Pakistan EC warns Imran Khan against using 'inappropriate language' amid row over 'donkey' remark for Nawaz Sharif's supporters
Pakistan's Election Commission on Thursday warned PTI chairman Imran Khan against using 'inappropriate language' for his political rivals, days after he kicked up a political storm following his 'donkey' remark for the supporters of former prime minister Nawaz Sharif.
Islamabad: Pakistan's Election Commission on Thursday warned Tehreek-i-Insaf chairman Imran Khan against using "inappropriate language" for his political rivals, days after he kicked up a political storm following his "donkey" remark for the supporters of former prime minister Nawaz Sharif.

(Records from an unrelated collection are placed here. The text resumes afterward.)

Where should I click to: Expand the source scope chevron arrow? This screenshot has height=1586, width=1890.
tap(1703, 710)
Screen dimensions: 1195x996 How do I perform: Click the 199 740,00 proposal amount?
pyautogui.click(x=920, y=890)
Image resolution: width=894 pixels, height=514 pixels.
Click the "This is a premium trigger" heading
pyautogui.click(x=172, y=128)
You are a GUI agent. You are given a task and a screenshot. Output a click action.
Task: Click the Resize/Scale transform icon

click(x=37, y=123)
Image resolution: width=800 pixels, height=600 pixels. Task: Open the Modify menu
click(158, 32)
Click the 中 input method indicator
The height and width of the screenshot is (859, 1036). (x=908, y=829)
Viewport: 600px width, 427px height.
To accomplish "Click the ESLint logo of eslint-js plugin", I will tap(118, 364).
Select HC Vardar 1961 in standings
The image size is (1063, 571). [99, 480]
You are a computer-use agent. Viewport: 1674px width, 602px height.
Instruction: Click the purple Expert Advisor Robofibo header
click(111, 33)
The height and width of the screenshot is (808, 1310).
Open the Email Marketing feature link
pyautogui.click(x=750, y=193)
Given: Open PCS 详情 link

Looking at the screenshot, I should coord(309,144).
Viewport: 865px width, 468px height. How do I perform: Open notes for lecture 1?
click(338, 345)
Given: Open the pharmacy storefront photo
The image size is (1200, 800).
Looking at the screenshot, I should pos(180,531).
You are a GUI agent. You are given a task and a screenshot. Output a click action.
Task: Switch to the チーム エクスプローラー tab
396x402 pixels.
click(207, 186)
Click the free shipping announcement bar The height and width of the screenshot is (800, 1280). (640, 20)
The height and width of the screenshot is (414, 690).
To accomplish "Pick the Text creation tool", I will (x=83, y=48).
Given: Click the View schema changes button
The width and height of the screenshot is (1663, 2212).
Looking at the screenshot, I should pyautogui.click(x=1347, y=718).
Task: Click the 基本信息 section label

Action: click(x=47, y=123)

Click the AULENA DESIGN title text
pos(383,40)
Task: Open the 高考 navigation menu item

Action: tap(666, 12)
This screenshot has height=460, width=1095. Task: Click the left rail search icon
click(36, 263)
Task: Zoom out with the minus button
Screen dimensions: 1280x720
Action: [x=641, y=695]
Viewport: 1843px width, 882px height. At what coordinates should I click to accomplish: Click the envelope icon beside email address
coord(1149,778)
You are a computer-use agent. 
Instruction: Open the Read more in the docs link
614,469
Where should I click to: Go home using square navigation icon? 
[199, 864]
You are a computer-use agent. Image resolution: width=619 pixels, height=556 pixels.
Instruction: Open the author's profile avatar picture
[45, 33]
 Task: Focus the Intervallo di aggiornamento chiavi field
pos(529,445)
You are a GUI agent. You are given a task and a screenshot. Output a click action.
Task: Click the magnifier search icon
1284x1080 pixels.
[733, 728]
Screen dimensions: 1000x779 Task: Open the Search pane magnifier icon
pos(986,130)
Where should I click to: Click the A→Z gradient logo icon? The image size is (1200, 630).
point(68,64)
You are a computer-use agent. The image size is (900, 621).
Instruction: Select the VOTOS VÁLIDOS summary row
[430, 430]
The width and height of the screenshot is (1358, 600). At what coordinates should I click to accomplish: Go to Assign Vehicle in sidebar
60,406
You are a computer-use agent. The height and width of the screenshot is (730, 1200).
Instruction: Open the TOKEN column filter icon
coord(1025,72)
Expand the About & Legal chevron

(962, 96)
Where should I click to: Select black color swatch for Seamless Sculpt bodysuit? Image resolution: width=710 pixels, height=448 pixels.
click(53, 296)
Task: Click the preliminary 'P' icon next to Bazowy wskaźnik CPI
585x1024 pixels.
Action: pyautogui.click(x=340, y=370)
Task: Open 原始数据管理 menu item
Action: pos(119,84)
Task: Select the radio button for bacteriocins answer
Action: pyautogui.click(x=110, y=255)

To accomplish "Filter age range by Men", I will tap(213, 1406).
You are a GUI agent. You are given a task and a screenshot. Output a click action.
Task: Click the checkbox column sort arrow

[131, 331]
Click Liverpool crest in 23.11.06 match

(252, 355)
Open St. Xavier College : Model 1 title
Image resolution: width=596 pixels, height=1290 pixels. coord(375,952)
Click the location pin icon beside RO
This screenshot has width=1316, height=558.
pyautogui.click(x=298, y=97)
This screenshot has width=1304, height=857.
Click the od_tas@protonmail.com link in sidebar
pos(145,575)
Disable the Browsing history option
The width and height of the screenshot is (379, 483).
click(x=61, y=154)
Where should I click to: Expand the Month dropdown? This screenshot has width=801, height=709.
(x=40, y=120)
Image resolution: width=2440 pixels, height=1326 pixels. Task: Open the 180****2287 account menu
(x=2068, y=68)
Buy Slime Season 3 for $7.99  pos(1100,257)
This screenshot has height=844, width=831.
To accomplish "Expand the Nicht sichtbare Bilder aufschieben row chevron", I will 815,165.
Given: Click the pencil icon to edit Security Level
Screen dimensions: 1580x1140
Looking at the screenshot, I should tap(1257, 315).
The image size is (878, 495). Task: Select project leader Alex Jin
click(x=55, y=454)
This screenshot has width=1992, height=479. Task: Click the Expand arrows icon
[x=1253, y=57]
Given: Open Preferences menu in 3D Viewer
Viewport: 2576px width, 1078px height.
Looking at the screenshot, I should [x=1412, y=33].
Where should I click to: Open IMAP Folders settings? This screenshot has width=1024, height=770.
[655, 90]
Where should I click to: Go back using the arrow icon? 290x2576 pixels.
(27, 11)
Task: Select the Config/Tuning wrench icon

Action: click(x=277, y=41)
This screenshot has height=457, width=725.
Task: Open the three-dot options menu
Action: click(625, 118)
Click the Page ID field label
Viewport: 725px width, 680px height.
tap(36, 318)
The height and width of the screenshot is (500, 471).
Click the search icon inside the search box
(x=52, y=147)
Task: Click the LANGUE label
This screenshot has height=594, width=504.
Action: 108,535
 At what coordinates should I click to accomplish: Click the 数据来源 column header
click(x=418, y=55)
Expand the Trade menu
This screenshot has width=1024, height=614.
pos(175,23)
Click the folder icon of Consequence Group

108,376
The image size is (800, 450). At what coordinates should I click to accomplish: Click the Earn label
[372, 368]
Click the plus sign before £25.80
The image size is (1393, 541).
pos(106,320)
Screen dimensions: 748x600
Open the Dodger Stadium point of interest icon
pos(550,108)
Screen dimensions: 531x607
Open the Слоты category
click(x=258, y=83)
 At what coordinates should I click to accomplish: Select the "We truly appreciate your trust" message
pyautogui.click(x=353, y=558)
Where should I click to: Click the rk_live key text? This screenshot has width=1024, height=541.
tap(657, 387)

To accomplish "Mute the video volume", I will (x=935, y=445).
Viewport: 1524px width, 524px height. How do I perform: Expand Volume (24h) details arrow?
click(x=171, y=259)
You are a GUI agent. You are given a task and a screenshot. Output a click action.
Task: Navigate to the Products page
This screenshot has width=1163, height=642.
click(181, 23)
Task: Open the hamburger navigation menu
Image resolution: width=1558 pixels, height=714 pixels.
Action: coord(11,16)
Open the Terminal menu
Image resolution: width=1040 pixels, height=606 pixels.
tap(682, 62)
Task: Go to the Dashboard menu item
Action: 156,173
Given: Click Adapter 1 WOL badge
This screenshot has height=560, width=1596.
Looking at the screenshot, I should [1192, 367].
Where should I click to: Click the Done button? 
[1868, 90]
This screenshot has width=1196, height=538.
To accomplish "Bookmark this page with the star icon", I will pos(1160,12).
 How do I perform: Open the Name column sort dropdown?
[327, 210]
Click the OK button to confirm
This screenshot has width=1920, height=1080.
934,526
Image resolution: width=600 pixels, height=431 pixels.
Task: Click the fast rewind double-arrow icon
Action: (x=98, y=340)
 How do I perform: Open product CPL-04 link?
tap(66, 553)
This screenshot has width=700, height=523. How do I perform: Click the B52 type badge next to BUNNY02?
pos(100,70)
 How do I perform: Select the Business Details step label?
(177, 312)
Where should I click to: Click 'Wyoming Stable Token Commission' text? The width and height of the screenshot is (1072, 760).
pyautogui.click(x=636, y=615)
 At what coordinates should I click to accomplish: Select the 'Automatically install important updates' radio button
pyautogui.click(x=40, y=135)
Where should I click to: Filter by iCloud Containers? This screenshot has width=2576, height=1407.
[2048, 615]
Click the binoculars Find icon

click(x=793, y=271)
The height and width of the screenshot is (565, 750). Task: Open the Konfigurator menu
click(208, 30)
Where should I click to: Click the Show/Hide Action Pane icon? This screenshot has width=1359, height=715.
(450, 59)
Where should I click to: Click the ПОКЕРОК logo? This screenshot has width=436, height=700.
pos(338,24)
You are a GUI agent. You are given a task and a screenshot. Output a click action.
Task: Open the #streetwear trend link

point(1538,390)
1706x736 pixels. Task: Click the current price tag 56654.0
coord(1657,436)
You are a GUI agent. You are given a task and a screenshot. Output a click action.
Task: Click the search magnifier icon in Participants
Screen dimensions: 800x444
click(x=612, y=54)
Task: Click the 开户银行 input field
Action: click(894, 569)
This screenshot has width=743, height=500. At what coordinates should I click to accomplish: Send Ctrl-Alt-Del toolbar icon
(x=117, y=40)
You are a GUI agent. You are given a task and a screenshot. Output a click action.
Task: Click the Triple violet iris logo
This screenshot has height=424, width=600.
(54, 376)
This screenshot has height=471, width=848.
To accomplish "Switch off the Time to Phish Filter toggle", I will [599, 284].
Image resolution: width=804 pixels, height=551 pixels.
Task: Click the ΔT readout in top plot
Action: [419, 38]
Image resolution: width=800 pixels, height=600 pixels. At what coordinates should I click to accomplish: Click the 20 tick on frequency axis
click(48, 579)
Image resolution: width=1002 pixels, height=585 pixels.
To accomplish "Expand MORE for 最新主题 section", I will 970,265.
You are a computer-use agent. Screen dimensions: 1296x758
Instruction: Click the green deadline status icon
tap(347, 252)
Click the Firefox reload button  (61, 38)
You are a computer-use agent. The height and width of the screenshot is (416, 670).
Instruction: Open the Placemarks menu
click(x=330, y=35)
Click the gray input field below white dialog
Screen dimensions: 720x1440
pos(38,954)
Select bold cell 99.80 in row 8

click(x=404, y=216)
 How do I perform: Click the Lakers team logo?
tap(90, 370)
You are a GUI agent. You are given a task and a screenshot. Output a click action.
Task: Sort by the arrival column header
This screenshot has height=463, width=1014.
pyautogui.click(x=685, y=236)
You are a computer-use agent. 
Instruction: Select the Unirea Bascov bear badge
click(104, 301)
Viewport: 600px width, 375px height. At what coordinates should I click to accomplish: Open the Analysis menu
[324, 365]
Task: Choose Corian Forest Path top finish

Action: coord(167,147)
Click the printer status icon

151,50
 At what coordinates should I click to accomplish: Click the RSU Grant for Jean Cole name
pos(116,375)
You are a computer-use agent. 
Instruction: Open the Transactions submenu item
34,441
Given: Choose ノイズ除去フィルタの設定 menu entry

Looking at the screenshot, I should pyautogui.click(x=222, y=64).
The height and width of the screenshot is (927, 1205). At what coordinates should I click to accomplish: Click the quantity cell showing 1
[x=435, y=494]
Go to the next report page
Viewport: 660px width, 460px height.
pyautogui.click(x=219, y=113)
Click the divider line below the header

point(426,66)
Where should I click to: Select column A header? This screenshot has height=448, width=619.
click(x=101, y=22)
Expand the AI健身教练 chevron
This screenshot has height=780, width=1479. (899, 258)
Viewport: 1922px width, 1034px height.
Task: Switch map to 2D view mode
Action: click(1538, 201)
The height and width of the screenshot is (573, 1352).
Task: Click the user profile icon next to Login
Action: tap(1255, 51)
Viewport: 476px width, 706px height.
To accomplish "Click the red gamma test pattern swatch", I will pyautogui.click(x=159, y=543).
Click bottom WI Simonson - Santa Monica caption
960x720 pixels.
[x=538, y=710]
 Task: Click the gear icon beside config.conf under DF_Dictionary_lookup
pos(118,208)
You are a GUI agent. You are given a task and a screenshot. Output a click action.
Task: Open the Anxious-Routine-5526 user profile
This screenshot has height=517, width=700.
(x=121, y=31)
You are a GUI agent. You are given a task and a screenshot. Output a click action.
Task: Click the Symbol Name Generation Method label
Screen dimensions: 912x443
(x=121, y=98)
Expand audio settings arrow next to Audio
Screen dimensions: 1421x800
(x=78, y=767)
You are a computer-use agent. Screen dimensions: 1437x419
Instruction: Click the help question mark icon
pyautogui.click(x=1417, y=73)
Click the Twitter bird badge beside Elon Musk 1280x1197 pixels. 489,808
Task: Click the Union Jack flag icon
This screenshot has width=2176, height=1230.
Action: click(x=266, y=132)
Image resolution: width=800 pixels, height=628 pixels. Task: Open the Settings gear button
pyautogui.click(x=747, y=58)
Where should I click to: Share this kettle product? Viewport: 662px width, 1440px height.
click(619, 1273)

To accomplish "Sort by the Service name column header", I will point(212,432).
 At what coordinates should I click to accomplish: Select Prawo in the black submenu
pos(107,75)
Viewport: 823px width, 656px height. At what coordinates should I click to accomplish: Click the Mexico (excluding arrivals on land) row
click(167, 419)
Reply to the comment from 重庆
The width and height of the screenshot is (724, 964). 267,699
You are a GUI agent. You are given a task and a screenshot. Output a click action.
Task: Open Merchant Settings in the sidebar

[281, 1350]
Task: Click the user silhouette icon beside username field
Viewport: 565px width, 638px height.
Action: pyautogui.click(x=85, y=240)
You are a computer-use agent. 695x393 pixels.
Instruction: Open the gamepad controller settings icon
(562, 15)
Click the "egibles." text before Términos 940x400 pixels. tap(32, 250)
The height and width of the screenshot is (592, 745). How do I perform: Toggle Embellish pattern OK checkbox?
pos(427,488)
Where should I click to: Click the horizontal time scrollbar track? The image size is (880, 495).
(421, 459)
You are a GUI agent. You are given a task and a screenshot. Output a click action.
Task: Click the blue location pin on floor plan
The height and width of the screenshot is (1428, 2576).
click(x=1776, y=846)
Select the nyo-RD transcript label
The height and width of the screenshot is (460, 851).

On 12 July, on the eve of Sharif and his daughter Maryam Nawaz's return to Pakistan to surrender themselves to the authorities, the cricketer-turned-politician had said that whoever goes to receive the Sharifs at the airport "must be a donkey".
The remarks did not go down well with the PML-N cadre and even polarised the next Senate session, where barbs were exchanged between the two parties' members.
"The Election Commission of Pakistan (ECP) barred Khan from using unseemly language for his political rivals during election campaigning," Dawn News reported. The ECP had taken notice of Khan's incendiary choice of words and directed him to appear before the commission on Thursday.
Khan did not appear before the ECP but his lawyer and PTI leader Babar Awan was at the hearing on his behalf.
"When major leaders use such language, it doesn't send a good impression [of Pakistan] to the world," the four-member commission, led by the ECP's Sindh member Abdul Ghaffar Soomro, told Awan.
Awan initially seemed to defend the practice but eventually relented, assuring the poll body that his client would abide by its instructions.
"You stick to the notice issued to you; others are also being sent notices," Awan was told.
Awan submitted a written statement on behalf of the party chairman to abide by the Election Commission's orders.
The commission adjourned the hearing until after the 25 July general elections. It said the ECP will monitor Khan's speeches to make sure he adheres to the code of conduct.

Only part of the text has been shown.